Task objective: From the line with "Дать объявление (403, 75)" to the final line, print the records exactly as they are.

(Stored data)

──────

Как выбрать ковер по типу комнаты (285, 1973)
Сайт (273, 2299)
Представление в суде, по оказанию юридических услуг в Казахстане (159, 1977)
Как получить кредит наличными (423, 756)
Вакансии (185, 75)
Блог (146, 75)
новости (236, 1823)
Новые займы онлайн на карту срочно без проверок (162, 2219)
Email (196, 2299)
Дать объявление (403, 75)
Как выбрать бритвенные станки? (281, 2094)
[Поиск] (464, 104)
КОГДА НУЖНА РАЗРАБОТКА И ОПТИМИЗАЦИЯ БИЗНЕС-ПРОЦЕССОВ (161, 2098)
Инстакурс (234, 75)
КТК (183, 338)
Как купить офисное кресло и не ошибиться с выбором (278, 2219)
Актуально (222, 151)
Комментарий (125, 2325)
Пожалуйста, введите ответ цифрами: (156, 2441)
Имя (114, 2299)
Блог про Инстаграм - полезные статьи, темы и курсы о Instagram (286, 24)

──────

Your response:
Дать объявление (403, 75)
Как выбрать бритвенные станки? (281, 2094)
[Поиск] (464, 104)
КОГДА НУЖНА РАЗРАБОТКА И ОПТИМИЗАЦИЯ БИЗНЕС-ПРОЦЕССОВ (161, 2098)
Инстакурс (234, 75)
КТК (183, 338)
Как купить офисное кресло и не ошибиться с выбором (278, 2219)
Актуально (222, 151)
Комментарий (125, 2325)
Пожалуйста, введите ответ цифрами: (156, 2441)
Имя (114, 2299)
Блог про Инстаграм - полезные статьи, темы и курсы о Instagram (286, 24)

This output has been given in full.